O líder do partido Sinn Féin, Gerry Adams, de 65 anos, foi preso na Irlanda do Norte por ter, segundo a polícia, ligação com o assassinato de Jean McConville em 1972.

Adams entregou-se às autoridades na noite de quarta-feira, mas antes declarou ser inocente: "Alegações maliciosas foram feitas contra mim. Nego toda elas".

Jean McConville tinha 37 anos quando foi sequestrada em sua casa e assassinada pelo movimento separatista IRA. Seu corpo foi encontrado em 2003.

Considerada um dos "Desaparecidos da Irlanda do Norte", McConville havia sido acusada de ser uma informante, algo que foi provado ser inverídico por uma investigação da polícia da Irlanda do Norte.

O grupo de "desaparecidos" consiste em 16 pessoas sequestradas e executadas por republicanos nos conflitos ocorridos no país no fim do século passado.

O IRA admitiu ser responsável pelo desparecimento de nove delas. Até hoje, sete não foram encontradas.

No caso de McConville e sua relação com Adams, o Sinn Féin afirmou: "No mês passado, Gerry Adams disse estar disponível para se encontrar com a polícia sobre o caso.
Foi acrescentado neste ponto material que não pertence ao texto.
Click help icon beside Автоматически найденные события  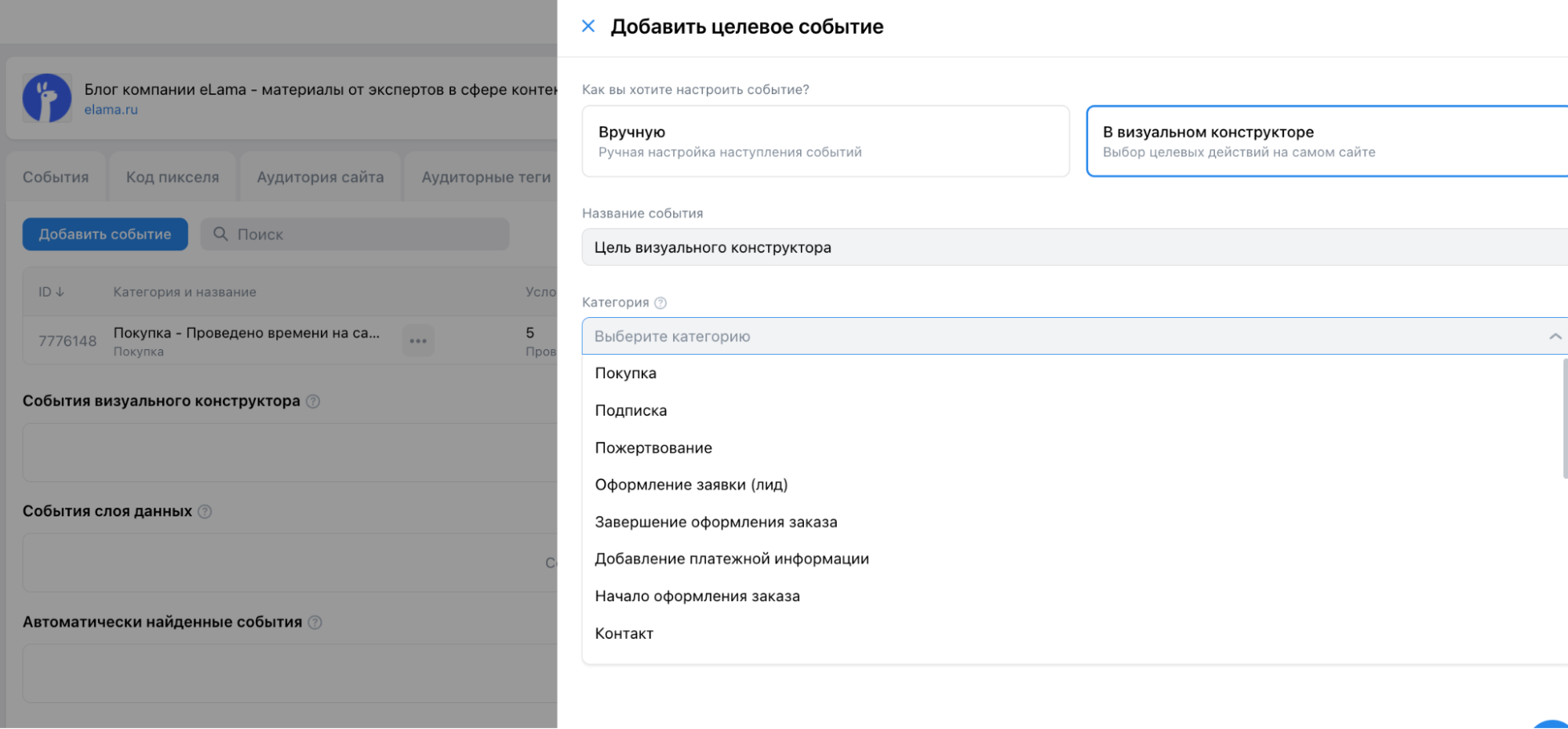(315, 622)
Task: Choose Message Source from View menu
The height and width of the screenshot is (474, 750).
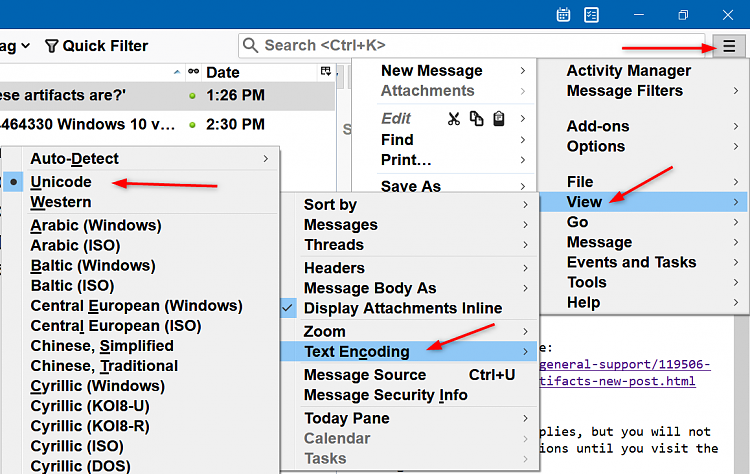Action: tap(365, 375)
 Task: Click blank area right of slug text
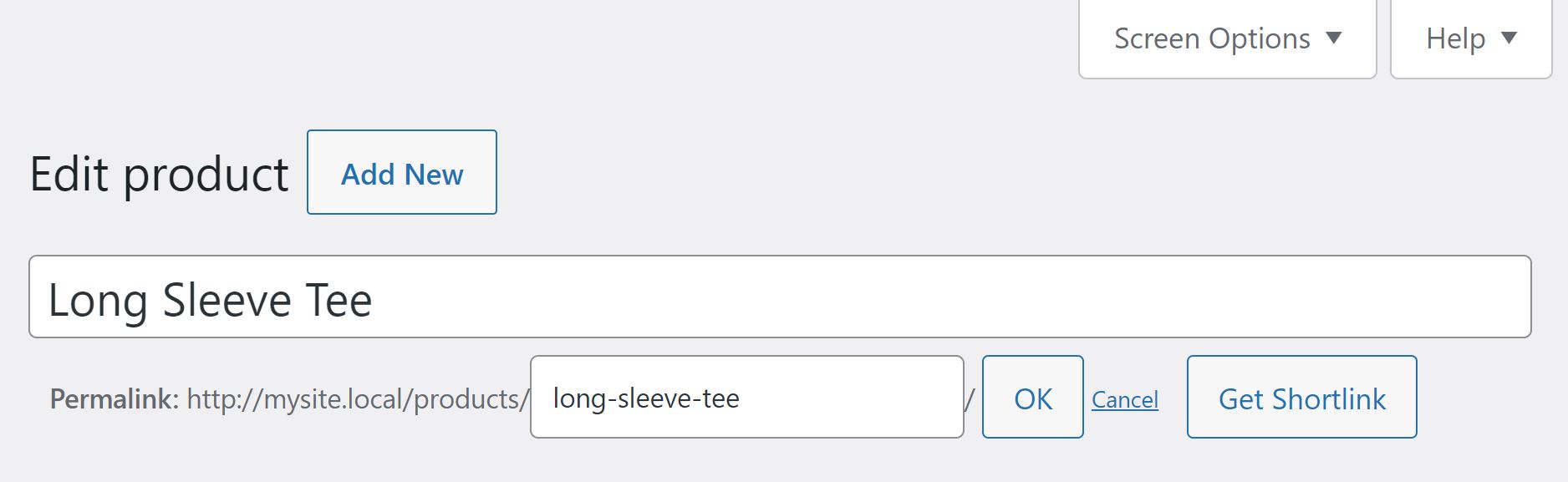(861, 398)
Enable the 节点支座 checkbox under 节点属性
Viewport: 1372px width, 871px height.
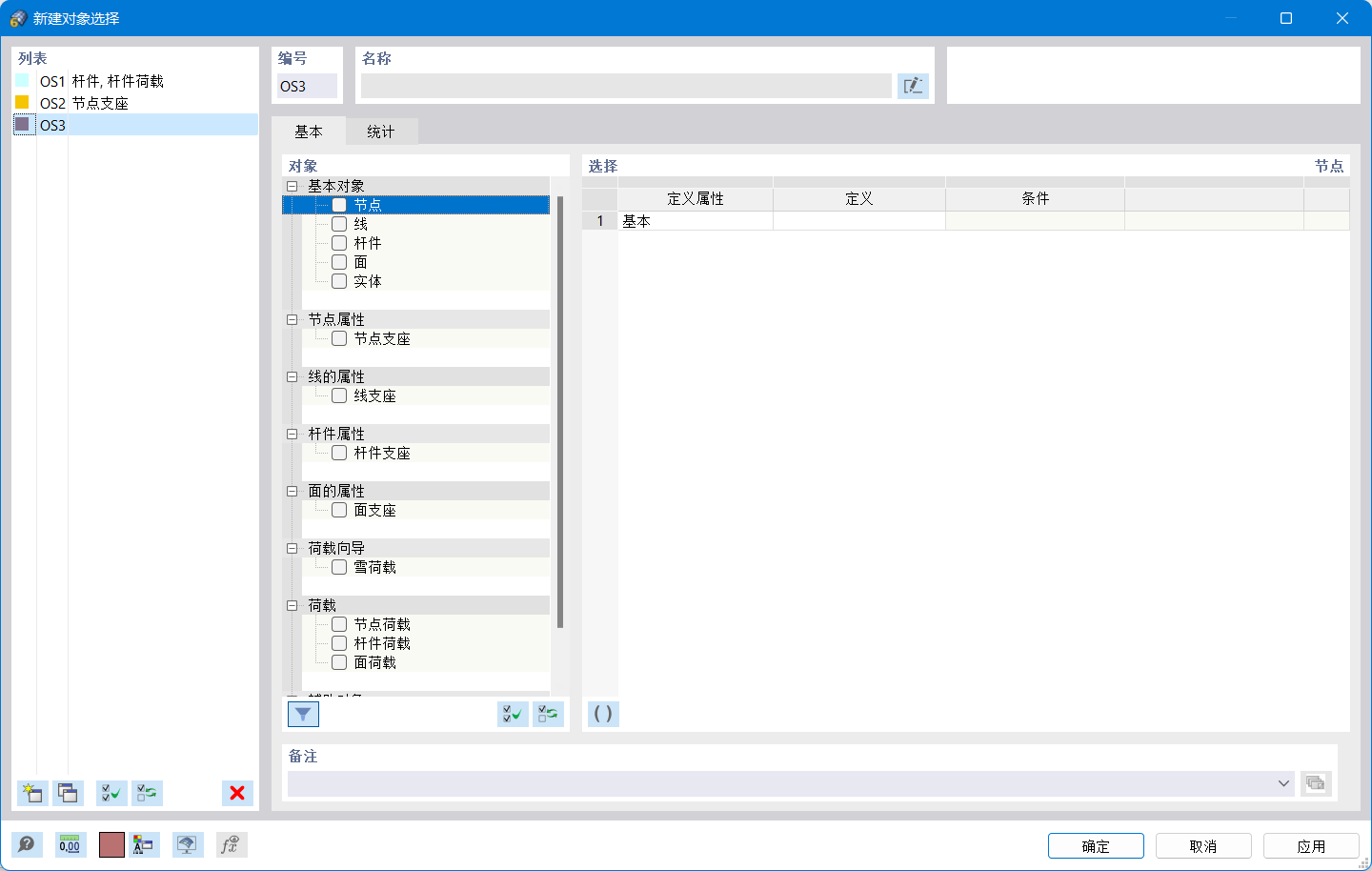point(339,338)
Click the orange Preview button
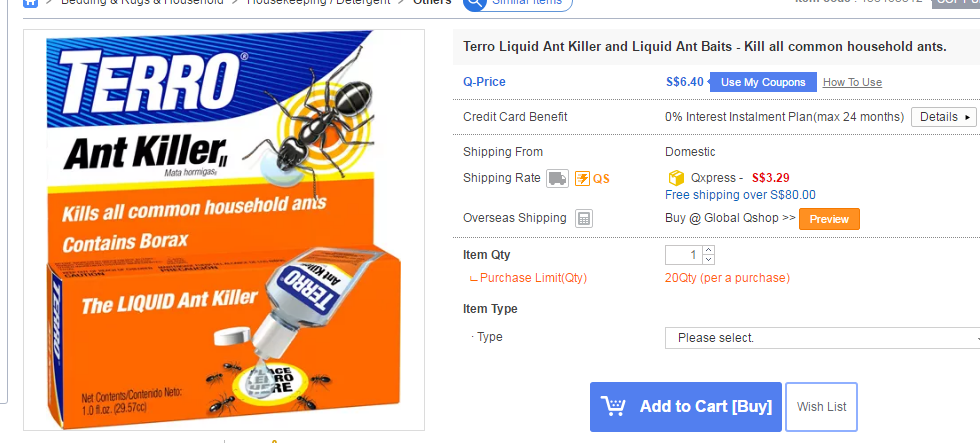The width and height of the screenshot is (980, 443). pos(829,219)
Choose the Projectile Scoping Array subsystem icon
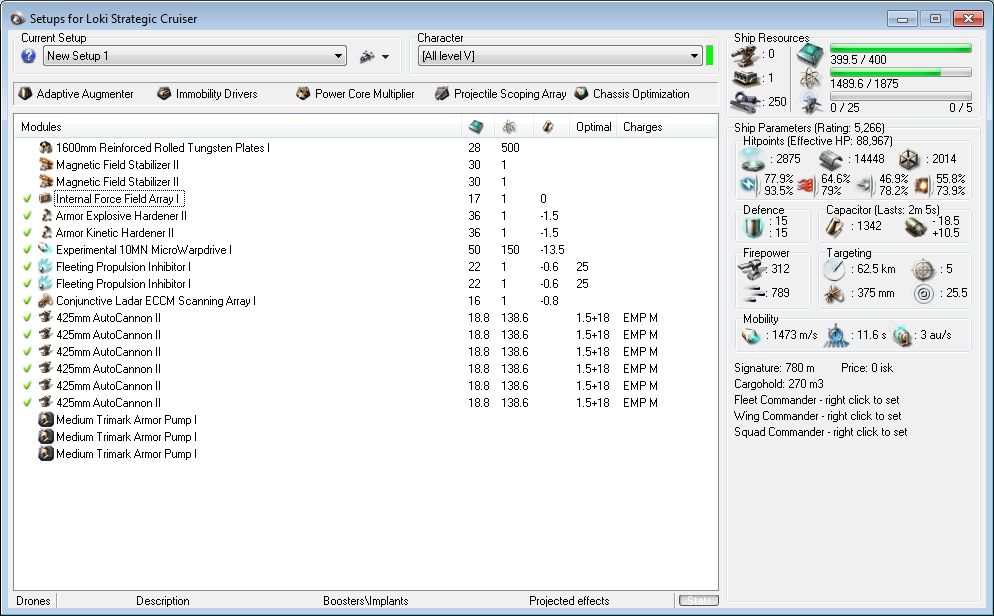 click(x=442, y=94)
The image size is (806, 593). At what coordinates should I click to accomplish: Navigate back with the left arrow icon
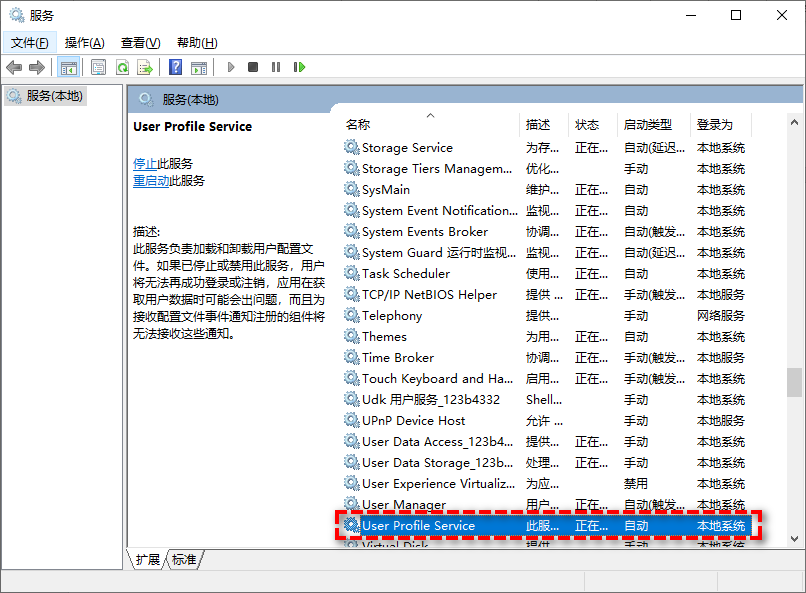click(x=14, y=67)
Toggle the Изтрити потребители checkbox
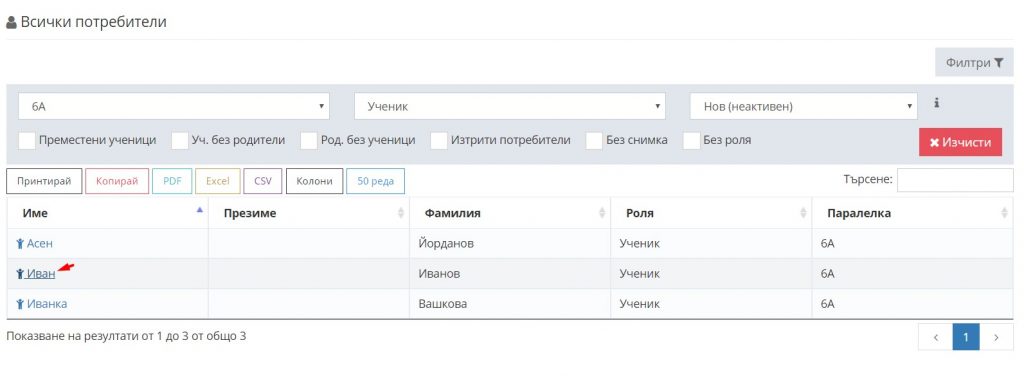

Esse encontro está ocorrendo nesta noite."

Membros do partido criticaram, porém, o momento em que ocorre a prião - dias antes da realização de eleições locais.

No mês passado, um outro membro do partido, Ivor Bell, de 77 anos - um dos líderes do IRA nos anos 1970 - foi acusado de estar envolvido no assassinato com base numa entrevista concedida por ele a pesquisadores do Boston College, nos Estados Unidos.

Outras prisões relacionadas ao caso ocorreram recentemente.